見下ろせば、ガラの悪い男が黒い着流しの裾を蹴って、乱暴な足取りで上がってくる。
短い黒髪。腰に佩いた刀。紅のひかれていない唇には煙草が咥えられて、細く紫煙をたなびかせている。


たとえ姿形が元に戻ろうとも。

動き出してしまった関係は、もう元には戻れないらしい。
一度引鉄を引けば、弾倉には帰って来ない弾丸のように。

放たれた銃弾は自分でも気付かぬうちに、一番強固な壁に風穴を開けていた。


――さァ、そろそろ階段を上り終えるアイツを、俺は何と言って迎えてやろうか。
銀時は階段に向き直って、軽い深呼吸を一つ。


みっともなく狼狽えた姿など、アイツには見せたくないから。せめて表面上だけでも、腹をくくったフリをしてやろう。
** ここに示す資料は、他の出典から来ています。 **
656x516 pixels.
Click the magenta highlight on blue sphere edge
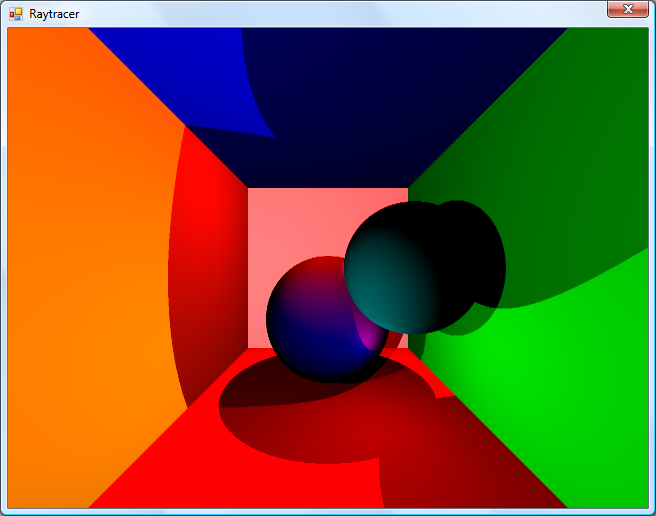(371, 335)
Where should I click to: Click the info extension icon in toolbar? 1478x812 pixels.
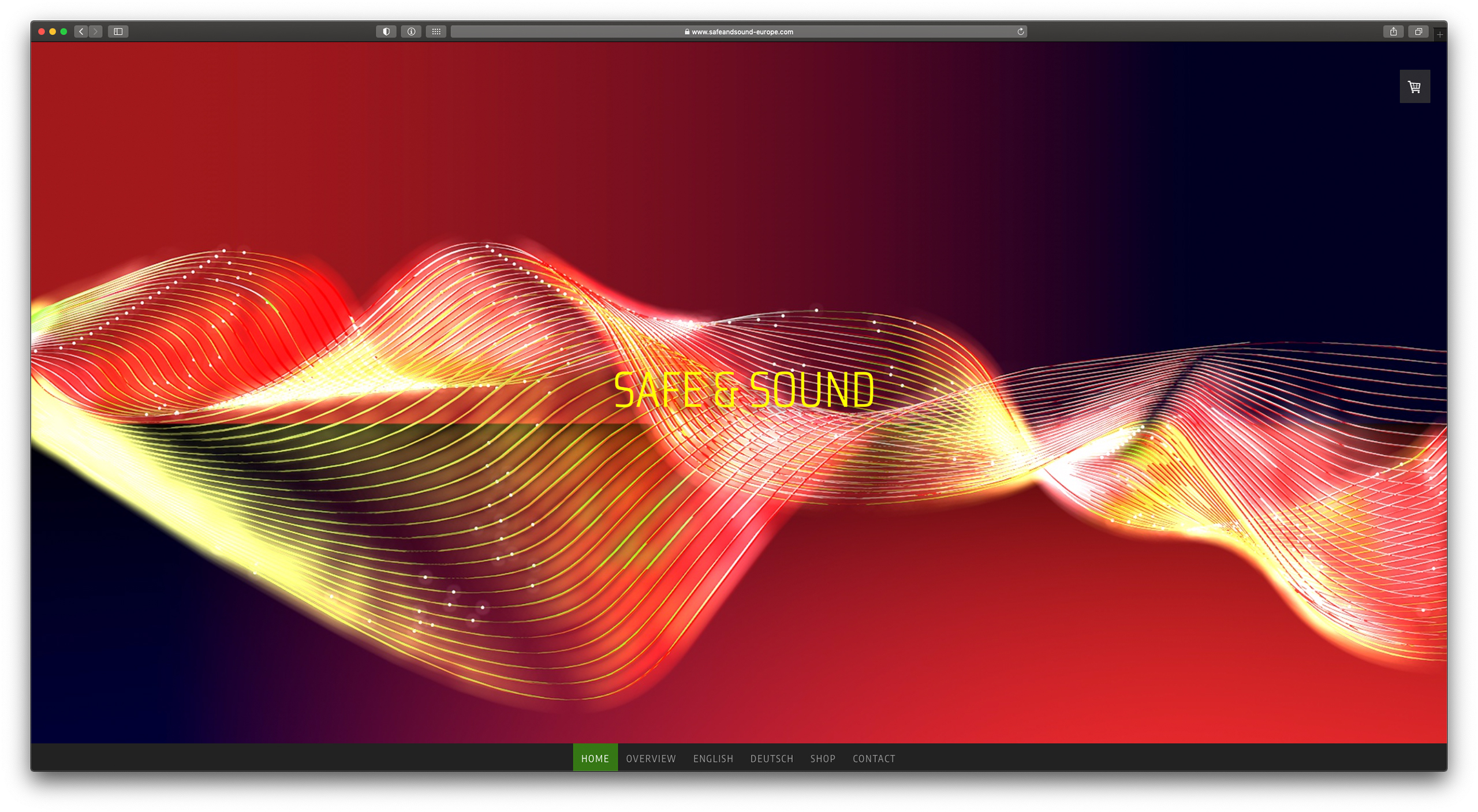pyautogui.click(x=411, y=32)
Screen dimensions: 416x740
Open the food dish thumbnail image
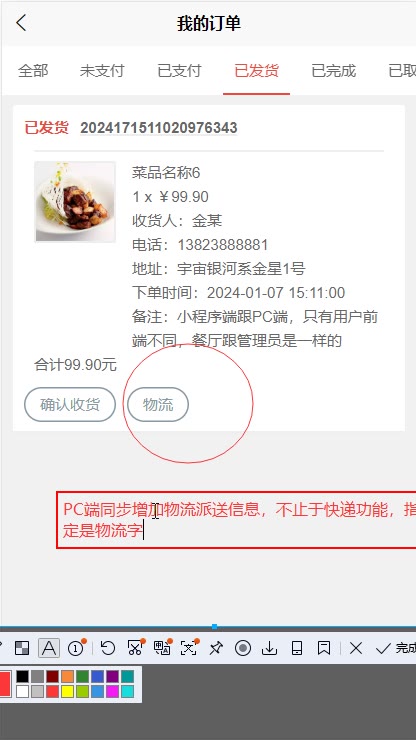point(75,202)
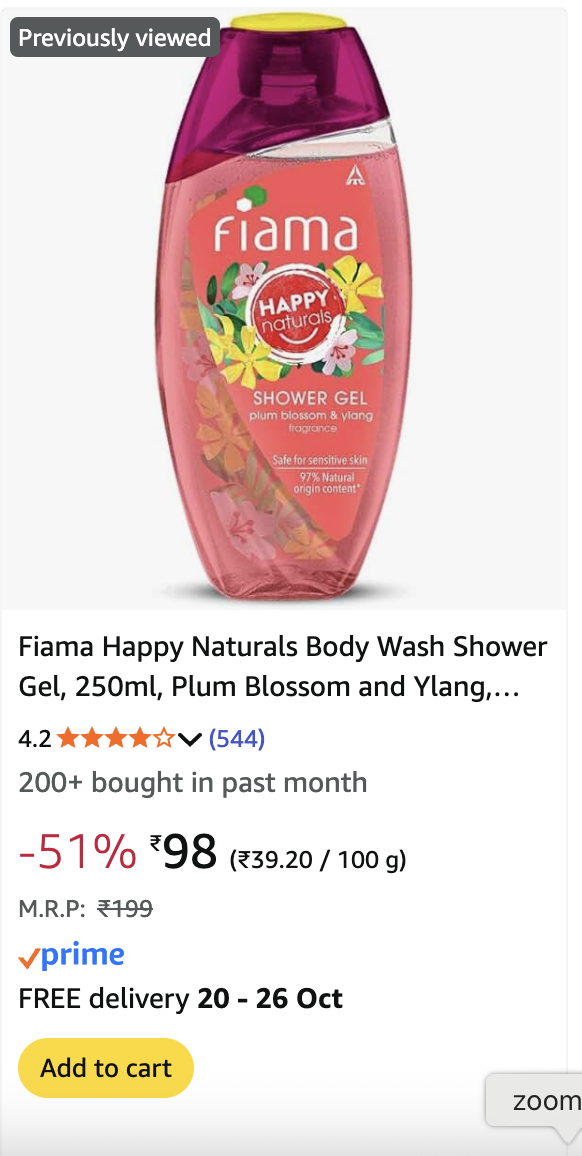Open the 544 reviews link
This screenshot has width=582, height=1156.
click(x=237, y=738)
臆病者同士。意地と見栄を張り合って、一歩ずつ距離を詰めていくのも悪くない。




負けず嫌いの辿り着く先は、きっと。

立ち止まっていては見られなかった、鮮やかな色の空だ。





--------完


長らくのお付き合い、ありがとうございました。
「きっかけはトシエさん」はこれにて完結となります。

大体こんな感じで終わることは、ほぼ最初から決めていたので…ここで終わんのかよ!という苦情は申し訳ありませんが受け付けられません。悪しからずご了承下さいませ。

長ったらしい話を最後まで読んで下さった皆様、本当にありがとうございました!
この後も番外編をちょこちょこ書いたりするかもしれませんので、その際にはまたご覧いただけたら幸いです。